Think you are right, still waiting on the €185 offer though, got a first offer today from another interested party for €145 (insult). Hoping the other party will offer the €185 asking price. Was told they were very interested. Hope i am not being naive however much lower than similar properties on market in area.


----------



## PaddyBloggit (15 Feb 2011)

You have a good combined wage ... save hard for the next few years and you'll build up that deposit again.
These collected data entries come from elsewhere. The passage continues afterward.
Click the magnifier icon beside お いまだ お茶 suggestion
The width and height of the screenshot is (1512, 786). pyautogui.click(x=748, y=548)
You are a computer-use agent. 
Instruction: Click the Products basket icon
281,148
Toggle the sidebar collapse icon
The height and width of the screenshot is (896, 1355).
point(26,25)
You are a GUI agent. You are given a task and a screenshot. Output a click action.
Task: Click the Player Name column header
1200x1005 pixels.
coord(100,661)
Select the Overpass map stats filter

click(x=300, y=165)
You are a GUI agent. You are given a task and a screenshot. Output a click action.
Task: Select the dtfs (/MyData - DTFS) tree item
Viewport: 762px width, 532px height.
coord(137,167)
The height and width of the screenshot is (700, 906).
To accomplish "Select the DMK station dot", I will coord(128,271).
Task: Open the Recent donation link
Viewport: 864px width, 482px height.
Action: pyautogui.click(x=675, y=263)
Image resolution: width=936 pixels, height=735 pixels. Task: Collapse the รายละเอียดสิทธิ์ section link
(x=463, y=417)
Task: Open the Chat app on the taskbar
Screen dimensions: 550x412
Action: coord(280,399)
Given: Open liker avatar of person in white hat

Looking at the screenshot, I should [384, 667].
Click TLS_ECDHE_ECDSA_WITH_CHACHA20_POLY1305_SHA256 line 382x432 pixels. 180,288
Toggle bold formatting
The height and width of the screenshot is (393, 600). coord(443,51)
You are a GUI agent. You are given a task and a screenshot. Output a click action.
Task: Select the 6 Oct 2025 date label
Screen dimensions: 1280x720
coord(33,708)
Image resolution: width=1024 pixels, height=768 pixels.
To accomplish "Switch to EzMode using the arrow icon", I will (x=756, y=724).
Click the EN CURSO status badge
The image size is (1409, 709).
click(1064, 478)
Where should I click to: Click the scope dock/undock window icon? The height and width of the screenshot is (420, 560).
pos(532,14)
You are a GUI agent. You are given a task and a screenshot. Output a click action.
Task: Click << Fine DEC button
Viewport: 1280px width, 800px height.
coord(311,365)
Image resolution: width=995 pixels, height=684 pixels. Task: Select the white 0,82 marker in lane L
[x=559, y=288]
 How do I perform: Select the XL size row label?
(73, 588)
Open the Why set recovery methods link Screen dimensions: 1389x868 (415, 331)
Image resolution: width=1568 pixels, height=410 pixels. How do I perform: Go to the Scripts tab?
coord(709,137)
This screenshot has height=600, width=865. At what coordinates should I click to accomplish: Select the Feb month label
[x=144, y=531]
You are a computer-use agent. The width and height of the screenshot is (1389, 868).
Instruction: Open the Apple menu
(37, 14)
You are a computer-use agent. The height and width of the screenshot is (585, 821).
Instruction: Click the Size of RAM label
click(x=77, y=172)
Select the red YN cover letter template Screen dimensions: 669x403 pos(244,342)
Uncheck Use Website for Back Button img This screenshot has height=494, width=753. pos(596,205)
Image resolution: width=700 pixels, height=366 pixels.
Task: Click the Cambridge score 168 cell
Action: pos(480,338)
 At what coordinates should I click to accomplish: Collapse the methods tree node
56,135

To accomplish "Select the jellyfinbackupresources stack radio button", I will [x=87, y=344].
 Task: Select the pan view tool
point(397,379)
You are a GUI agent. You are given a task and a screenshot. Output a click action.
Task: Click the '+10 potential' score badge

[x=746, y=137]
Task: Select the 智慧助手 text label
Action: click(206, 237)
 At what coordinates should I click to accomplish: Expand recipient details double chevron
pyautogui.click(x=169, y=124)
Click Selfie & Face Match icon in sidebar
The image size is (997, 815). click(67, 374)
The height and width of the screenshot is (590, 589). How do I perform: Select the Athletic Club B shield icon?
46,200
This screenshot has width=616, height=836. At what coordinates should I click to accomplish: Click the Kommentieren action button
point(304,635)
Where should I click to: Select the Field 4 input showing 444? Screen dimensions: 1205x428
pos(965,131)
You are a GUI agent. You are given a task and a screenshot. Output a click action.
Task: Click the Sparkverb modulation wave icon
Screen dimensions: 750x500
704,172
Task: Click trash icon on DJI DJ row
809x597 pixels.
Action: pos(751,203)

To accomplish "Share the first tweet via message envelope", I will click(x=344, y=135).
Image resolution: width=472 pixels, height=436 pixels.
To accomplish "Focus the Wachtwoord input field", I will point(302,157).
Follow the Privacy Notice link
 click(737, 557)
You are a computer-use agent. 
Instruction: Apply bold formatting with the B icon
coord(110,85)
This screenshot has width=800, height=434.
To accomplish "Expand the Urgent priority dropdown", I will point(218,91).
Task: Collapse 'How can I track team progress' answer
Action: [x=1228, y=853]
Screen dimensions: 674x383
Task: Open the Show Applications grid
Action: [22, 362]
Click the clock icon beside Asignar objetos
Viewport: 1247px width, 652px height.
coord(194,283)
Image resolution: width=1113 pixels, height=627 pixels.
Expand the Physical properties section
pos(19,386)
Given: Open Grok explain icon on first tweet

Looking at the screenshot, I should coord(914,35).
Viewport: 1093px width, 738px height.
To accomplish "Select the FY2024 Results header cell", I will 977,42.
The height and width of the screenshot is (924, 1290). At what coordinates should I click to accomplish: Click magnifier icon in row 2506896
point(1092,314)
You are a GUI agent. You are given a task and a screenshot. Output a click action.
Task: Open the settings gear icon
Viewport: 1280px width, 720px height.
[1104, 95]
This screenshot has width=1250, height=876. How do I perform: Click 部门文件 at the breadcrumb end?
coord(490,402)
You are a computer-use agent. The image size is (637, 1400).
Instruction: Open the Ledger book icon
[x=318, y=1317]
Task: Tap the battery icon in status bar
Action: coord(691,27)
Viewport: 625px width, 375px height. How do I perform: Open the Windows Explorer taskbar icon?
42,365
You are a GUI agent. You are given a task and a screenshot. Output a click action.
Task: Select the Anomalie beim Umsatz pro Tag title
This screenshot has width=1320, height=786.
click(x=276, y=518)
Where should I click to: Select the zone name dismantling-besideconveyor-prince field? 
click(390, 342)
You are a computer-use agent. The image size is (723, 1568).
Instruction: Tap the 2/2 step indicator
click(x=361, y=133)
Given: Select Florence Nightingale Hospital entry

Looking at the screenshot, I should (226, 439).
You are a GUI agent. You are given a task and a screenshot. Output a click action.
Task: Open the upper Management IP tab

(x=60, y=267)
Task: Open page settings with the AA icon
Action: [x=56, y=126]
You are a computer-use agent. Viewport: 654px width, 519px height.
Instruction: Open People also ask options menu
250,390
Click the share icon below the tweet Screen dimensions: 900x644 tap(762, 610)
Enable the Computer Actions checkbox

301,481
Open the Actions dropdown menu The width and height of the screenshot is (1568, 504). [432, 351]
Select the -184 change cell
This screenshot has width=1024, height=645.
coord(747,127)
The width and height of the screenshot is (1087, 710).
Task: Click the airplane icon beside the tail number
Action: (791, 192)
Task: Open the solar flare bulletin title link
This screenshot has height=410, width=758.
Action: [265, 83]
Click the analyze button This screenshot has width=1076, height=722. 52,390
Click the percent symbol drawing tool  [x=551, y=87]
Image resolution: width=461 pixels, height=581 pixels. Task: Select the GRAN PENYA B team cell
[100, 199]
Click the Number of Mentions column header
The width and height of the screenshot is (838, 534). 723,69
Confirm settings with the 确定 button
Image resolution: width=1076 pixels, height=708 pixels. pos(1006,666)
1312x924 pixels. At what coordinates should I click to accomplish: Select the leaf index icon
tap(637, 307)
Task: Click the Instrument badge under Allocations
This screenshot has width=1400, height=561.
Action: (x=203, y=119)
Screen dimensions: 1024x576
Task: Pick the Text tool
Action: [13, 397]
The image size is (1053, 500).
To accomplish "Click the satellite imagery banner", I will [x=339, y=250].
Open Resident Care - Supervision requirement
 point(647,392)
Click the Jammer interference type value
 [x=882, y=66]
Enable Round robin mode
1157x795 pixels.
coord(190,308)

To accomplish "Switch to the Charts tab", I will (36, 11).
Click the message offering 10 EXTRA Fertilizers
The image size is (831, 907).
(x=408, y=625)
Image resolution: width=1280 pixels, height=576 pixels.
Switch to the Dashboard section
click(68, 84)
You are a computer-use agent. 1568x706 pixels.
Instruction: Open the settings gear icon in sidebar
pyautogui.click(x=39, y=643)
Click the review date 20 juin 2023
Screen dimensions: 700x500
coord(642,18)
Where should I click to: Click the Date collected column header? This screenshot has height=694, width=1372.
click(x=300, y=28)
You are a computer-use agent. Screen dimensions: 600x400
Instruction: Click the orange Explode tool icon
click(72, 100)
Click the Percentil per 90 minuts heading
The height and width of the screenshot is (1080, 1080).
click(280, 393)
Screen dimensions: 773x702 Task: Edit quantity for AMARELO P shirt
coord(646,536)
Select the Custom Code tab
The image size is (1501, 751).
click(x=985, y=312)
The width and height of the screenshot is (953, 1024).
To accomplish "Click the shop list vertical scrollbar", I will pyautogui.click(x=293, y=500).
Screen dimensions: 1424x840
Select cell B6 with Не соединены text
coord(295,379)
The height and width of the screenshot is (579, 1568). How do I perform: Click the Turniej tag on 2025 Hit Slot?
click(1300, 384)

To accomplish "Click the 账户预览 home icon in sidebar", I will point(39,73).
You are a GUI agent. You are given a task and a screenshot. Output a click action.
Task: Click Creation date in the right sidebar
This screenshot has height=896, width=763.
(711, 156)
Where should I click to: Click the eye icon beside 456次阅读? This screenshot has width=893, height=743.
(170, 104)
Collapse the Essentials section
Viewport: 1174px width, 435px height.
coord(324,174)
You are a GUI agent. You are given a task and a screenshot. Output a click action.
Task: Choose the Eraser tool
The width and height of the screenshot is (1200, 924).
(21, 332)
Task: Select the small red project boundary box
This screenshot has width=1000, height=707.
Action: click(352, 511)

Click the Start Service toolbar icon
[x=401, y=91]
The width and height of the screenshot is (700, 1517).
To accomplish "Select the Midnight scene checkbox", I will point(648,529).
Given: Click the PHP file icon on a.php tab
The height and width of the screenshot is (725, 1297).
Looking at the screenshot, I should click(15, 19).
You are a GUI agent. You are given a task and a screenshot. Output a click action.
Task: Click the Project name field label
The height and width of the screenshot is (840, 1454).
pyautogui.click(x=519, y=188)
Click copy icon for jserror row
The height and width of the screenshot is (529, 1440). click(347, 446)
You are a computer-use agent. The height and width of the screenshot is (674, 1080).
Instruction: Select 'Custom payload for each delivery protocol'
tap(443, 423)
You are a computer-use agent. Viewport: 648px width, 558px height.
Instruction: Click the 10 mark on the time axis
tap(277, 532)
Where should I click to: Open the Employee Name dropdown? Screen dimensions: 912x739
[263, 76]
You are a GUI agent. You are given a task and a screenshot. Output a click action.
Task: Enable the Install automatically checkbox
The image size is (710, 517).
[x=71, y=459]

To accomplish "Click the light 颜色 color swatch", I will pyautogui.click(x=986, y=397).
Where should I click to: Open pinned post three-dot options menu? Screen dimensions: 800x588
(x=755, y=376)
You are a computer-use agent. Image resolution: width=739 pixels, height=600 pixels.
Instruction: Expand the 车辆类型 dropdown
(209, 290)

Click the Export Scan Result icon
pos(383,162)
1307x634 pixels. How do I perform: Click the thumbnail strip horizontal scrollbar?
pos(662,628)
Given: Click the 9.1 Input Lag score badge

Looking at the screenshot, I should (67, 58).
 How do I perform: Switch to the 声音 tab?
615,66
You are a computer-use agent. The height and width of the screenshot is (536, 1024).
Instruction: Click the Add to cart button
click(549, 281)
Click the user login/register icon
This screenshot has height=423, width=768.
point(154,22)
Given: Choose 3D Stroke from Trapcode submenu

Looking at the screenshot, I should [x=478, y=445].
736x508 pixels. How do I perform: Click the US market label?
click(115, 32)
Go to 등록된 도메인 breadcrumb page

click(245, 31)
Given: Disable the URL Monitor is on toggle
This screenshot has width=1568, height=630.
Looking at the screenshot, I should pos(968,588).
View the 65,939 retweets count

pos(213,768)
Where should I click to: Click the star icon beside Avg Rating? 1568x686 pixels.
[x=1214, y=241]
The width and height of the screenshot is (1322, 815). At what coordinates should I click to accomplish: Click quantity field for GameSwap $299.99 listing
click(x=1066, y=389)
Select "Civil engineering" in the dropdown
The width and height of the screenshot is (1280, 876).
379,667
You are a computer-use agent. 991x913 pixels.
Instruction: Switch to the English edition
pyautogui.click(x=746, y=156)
Stopping a €50k job would dent your house buying dreams .... choose carefully how ye'll proceed.

Good luck with it.


----------



## Bmel (15 Feb 2011)

*Finding difficult to pay the mortgage*

Hi, Would appreciate your opinion on my current situation. I am a foreign national came here about 5 years ago with my family. We bought a house 4 years back and untill now we have been paying the mortgage without fail, though I had lost my job 3 years back (can't get another one due to many reason like work permit restrictions and no job situation). It is on my wife's income(about 2600/month) we were managing since then. Our mortgage itself is about 1070 plus the life insurance 70 Euro. Another 1% interest hike will be added from this month (about 160 euro/month). WE have some personal loans of about 550 Euros (taken for car, etc).

We approached the bank to give a holiday kind of package so that we could have some money for a vacation to our home country. They seem to turn down our suggestions. In the form they gave us to list down the expenditures, we mentioned 800 euros/month for food(for a 4 member family, including 2 children) and he was telling us that was too much.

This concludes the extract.